Good debt: porque milionários e celebridades preferem financiar mansões mesmo com dinheiro em caixa

De Beyoncé e Jay-Z a Mark Zuckerberg e Kylie Jenner, o endividamento estratégico virou símbolo de inteligência financeira e começa a ganhar espaço entre compradores de alto padrão no Brasil.

 

 

 

Comprar uma mansão à vista deixou de ser sinônimo de poder. O novo sinal de inteligência financeira é justamente o oposto: financiar o imóvel, mesmo tendo dinheiro para quitá-lo. A lógica, conhecida como "good debt" ou “dívida inteligente”, parte da ideia de que, se o rendimento do capital investido supera o custo dos juros, vale mais deixar o dinheiro render do que imobilizá-lo em um único bem.

A prática se consolidou entre celebridades e executivos de alto patrimônio que veem o crédito como ferramenta estratégica. Jay-Z e Beyoncé financiaram uma mansão avaliada em mais de 200 milhões de dólares em Malibu, mesmo com patrimônio bilionário. Mark Zuckerberg também optou por hipoteca ao comprar sua casa em Palo Alto, e nomes como Kylie Jenner e Taylor Swift seguiram o mesmo caminho. O movimento ganhou força após a crise de 2008, quando os juros baixos tornaram o crédito vantajoso até para os bilionários.
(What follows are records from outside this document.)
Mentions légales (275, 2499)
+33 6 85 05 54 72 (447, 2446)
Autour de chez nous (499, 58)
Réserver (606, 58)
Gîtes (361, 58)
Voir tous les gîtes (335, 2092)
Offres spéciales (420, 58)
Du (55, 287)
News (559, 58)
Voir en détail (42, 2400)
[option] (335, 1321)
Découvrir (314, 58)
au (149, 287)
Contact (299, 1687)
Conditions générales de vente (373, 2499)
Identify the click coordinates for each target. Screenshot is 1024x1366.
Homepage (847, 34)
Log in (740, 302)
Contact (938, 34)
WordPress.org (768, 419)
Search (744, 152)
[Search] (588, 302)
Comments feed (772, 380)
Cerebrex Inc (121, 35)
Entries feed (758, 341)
Desde então, o dinheiro barato passou a ser usado para proteger e multiplicar o patrimônio.

No Brasil, o crédito ainda é visto como sinal de falta de recursos. “Ainda existe a crença de que quem tem muito dinheiro deve comprar tudo à vista. Mas, no mercado de luxo, o crédito se tornou uma ferramenta de planejamento, não de necessidade”, explica Fabrizio Bevilacqua, CEO da incorporadora ítalo-brasileira Netcorp.
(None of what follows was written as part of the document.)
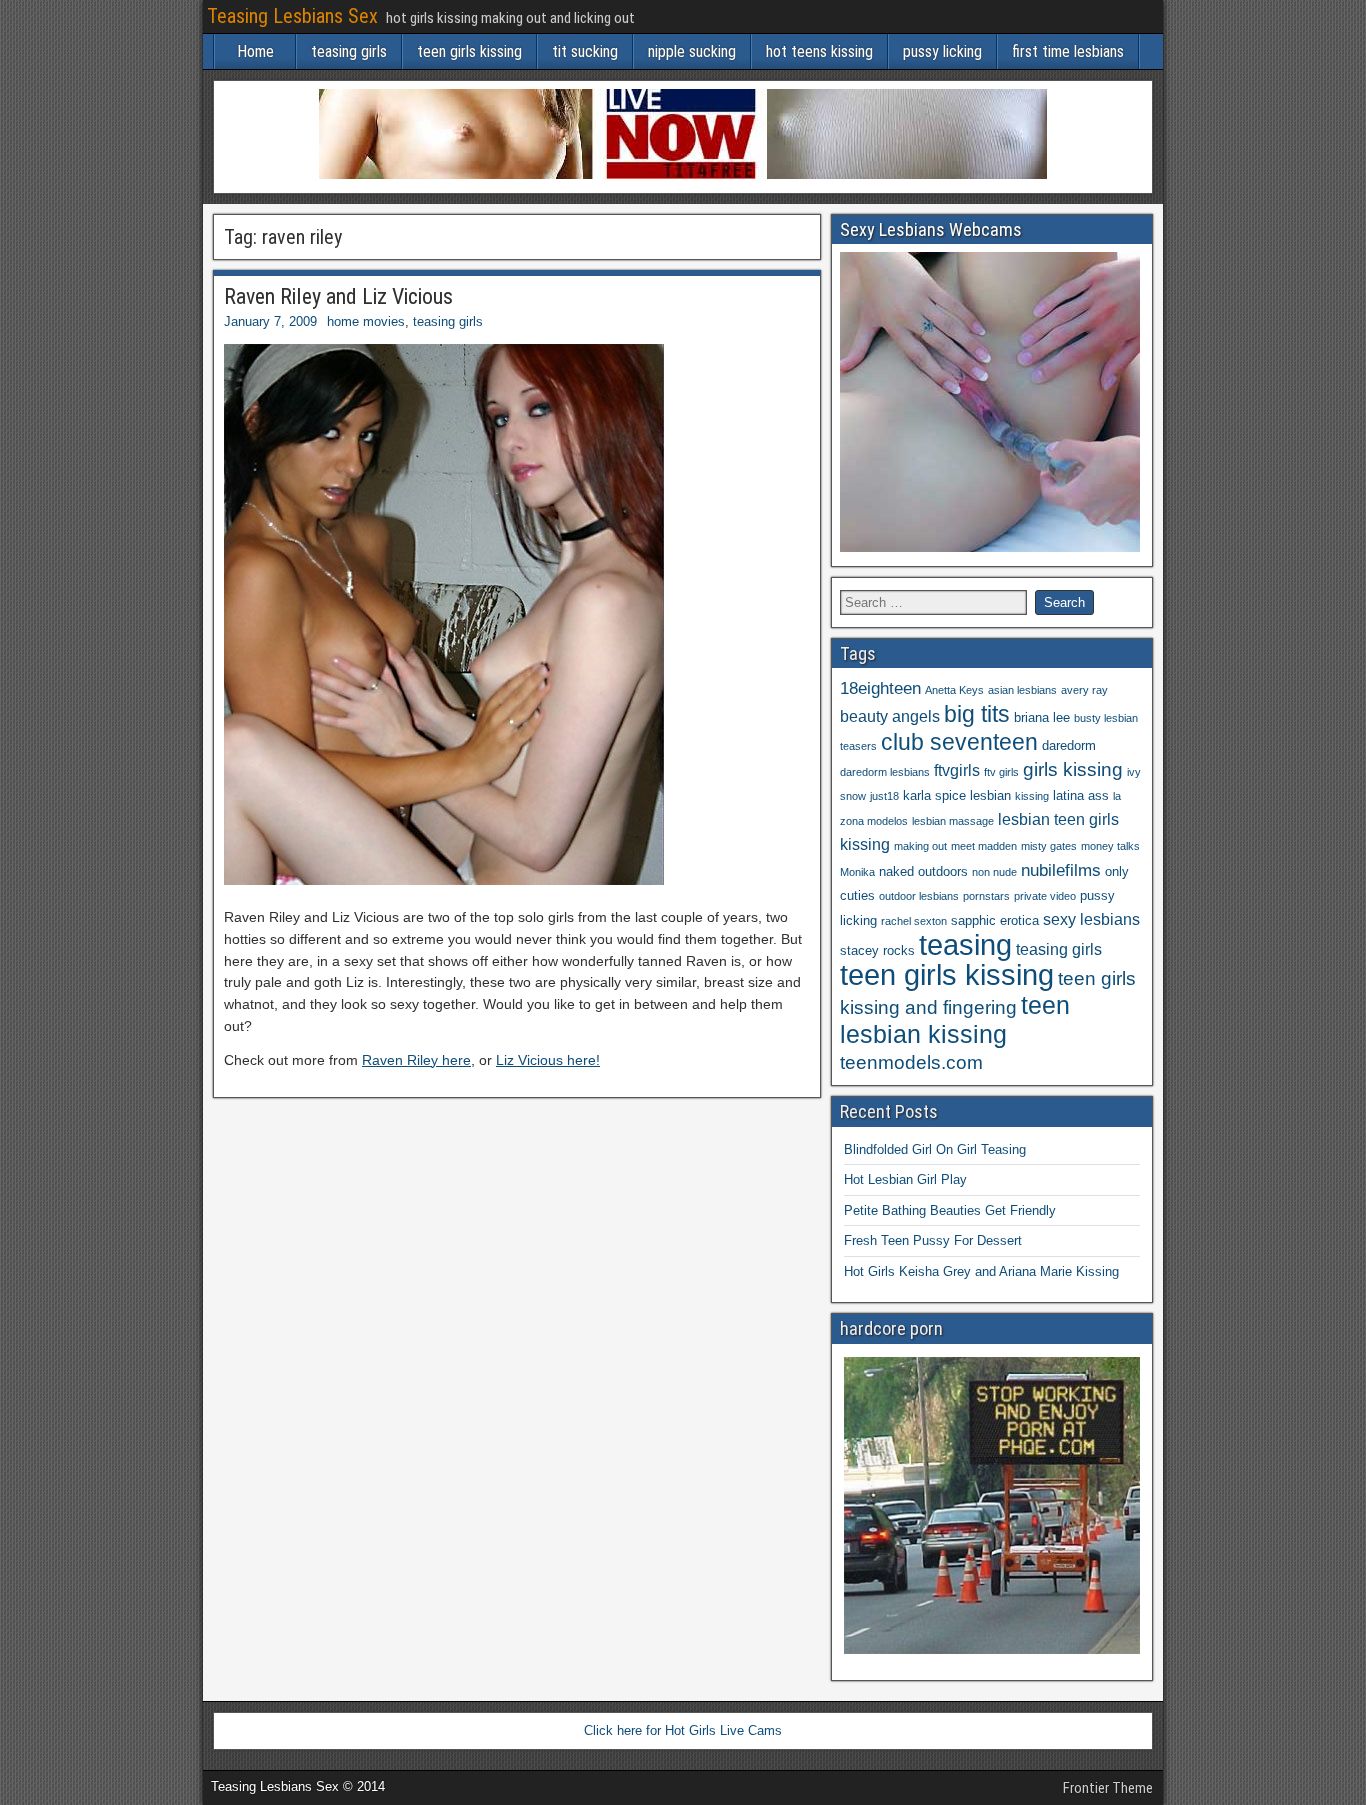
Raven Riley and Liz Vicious (338, 296)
Segundo ele, o comprador de alto padrão é cada vez mais técnico e racional. “Ele entende de taxa, compara cenários e faz as contas. Em vez de usar todo o capital em um único imóvel, prefere preservar liquidez e aproveitar o crédito como alavanca financeira”, afirma. A tendência reflete uma mudança no comportamento do luxo. “Nossa cultura financeira ainda é emocional. O novo luxo não está em mostrar poder imediato, mas em administrar o tempo e o dinheiro com inteligência”, diz Bevilacqua.

Com o avanço de linhas de crédito para alta renda e imóveis acima de 3 milhões de reais, incorporadoras como a Netcorp adaptam suas estratégias para atender um público que vê o imóvel como parte do portfólio, não apenas como moradia. “Esses clientes querem morar bem, mas também planejam o futuro com o mesmo cuidado que administram suas empresas. Financiar é uma decisão estratégica que equilibra liquidez, rentabilidade e conforto”, finaliza Bevilacqua.

Mais do que uma tendência financeira, o good debt simboliza uma nova mentalidade: o verdadeiro luxo não está em gastar, mas em preservar. “Ter dinheiro não significa gastar tudo. O luxo está em saber onde e quando o seu dinheiro trabalha melhor para você”, conclui Bevilacqua.